Aim of the exercise:
Find each line in the rows below that contains the word "value", and copy those lines out.

Entries provided:

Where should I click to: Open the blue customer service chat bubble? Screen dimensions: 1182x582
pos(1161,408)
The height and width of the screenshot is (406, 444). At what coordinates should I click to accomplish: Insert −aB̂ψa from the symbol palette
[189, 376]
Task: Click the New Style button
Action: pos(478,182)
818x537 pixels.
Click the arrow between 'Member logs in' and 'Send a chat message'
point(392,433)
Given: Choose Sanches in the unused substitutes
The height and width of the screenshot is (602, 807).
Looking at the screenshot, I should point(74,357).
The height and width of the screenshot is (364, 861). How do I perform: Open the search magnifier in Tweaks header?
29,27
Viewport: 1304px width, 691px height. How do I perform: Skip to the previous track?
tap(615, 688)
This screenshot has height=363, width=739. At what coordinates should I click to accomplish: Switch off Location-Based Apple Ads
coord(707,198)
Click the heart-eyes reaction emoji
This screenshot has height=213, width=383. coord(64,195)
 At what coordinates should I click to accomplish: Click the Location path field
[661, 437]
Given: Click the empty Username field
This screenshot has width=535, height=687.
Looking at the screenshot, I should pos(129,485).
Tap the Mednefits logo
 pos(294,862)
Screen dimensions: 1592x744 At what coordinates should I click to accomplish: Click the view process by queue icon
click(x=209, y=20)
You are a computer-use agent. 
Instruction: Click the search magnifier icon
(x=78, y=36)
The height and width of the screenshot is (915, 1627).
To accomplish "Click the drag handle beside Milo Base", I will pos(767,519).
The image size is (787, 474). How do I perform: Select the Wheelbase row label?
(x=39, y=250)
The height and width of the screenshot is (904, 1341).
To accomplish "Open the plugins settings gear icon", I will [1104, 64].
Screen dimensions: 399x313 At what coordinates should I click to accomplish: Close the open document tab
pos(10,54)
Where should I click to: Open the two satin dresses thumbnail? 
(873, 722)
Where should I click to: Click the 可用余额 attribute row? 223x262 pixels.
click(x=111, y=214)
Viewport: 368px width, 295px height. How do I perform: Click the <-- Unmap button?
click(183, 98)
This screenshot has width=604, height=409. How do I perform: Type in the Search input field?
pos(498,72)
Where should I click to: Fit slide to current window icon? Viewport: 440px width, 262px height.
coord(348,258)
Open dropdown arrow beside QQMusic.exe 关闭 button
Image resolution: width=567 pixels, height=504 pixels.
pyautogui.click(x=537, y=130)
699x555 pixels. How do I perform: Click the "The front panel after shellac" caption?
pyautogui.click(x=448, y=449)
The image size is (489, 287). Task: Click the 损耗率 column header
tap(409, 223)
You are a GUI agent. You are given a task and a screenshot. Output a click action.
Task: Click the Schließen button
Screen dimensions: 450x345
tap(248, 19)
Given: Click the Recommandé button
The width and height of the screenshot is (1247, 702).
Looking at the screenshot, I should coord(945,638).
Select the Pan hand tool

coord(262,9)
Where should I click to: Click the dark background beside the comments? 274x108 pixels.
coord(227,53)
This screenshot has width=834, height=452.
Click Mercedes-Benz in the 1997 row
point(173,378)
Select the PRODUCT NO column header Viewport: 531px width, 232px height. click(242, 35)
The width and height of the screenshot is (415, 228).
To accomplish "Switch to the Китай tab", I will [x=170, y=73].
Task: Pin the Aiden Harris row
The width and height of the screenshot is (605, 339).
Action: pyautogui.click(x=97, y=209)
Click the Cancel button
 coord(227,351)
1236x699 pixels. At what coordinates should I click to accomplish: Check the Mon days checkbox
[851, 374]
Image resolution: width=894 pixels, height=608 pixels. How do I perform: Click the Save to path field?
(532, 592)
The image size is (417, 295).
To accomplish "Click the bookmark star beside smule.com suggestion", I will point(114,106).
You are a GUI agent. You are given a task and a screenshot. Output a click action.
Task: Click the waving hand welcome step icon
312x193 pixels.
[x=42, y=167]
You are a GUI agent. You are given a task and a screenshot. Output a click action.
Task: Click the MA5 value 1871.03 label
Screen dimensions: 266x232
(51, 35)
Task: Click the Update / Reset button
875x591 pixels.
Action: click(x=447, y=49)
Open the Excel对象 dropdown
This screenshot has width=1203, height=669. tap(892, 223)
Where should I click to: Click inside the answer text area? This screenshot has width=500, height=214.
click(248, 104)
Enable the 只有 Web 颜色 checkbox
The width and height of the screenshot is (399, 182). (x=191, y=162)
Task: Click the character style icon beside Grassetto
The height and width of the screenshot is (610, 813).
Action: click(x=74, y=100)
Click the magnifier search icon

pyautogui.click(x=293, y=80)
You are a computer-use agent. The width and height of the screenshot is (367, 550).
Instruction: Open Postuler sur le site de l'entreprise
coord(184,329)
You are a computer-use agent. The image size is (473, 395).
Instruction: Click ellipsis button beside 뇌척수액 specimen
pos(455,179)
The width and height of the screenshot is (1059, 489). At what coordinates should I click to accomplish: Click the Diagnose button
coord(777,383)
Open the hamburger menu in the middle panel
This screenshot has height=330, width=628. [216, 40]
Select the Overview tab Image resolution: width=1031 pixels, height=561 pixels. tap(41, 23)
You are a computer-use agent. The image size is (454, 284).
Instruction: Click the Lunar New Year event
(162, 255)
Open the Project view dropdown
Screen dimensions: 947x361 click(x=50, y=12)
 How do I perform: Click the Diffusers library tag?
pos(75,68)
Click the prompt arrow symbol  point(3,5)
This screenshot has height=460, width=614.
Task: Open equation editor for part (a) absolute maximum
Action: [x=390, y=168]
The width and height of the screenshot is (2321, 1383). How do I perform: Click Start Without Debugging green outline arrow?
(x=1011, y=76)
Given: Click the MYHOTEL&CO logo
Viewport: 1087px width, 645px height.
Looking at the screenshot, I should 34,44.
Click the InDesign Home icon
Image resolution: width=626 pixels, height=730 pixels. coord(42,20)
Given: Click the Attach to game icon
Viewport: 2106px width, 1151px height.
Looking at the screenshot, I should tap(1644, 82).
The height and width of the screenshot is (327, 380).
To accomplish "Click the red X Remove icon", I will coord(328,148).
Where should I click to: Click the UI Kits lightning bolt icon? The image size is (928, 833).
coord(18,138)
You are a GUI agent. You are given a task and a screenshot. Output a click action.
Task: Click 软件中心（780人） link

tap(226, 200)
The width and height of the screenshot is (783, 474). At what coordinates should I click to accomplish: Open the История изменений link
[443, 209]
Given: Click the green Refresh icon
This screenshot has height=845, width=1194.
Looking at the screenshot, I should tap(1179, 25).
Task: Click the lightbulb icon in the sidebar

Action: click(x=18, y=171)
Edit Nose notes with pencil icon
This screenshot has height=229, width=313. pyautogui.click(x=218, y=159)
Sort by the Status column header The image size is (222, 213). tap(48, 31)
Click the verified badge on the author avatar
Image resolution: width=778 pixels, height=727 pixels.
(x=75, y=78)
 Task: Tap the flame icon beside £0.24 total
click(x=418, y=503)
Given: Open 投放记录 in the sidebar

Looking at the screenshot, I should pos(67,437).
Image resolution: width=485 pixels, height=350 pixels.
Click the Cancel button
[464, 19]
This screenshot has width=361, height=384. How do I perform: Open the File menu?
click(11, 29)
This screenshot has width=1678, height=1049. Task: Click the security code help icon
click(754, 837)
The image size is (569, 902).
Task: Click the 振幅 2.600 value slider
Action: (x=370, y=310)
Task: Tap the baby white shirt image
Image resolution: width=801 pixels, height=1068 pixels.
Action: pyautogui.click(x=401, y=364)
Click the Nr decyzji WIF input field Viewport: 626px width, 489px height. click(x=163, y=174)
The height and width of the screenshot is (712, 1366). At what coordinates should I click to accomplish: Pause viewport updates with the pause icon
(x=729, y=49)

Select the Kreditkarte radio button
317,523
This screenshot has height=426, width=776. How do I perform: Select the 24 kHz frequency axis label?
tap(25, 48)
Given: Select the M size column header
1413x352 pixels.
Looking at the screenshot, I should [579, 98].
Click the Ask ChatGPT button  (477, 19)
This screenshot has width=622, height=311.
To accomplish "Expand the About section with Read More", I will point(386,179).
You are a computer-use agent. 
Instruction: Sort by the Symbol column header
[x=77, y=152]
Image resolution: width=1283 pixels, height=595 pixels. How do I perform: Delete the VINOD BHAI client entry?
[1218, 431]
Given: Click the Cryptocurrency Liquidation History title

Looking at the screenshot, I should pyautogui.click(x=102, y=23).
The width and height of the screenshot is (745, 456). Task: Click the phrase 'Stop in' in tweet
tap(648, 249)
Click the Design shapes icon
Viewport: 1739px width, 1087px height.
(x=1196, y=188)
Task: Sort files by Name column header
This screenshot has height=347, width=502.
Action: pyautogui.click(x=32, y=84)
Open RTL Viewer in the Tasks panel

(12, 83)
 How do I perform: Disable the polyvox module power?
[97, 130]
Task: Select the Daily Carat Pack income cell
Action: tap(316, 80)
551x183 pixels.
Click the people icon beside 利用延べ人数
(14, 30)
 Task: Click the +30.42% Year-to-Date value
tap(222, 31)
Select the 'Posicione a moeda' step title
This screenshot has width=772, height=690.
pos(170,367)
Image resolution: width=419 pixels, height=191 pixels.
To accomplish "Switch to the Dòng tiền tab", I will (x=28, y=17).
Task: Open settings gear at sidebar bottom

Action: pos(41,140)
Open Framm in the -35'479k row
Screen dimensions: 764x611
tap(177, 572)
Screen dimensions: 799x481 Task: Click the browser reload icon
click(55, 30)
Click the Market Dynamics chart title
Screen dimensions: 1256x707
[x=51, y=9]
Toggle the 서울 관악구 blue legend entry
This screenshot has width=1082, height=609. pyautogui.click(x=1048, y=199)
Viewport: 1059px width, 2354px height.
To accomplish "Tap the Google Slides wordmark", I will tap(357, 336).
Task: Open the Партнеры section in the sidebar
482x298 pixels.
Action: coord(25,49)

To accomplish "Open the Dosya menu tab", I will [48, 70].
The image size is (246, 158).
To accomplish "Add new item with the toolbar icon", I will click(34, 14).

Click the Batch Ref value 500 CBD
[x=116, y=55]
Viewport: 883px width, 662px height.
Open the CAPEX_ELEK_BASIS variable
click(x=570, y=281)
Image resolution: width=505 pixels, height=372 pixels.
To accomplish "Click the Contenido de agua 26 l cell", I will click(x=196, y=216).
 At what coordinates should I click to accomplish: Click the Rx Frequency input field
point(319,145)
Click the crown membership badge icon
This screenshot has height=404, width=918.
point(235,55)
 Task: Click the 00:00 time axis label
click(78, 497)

Result of this task:
Task: Click the MA5 value 1871.03 label
Task: Click the 振幅 2.600 value slider
 Task: Click the +30.42% Year-to-Date value
Click the Batch Ref value 500 CBD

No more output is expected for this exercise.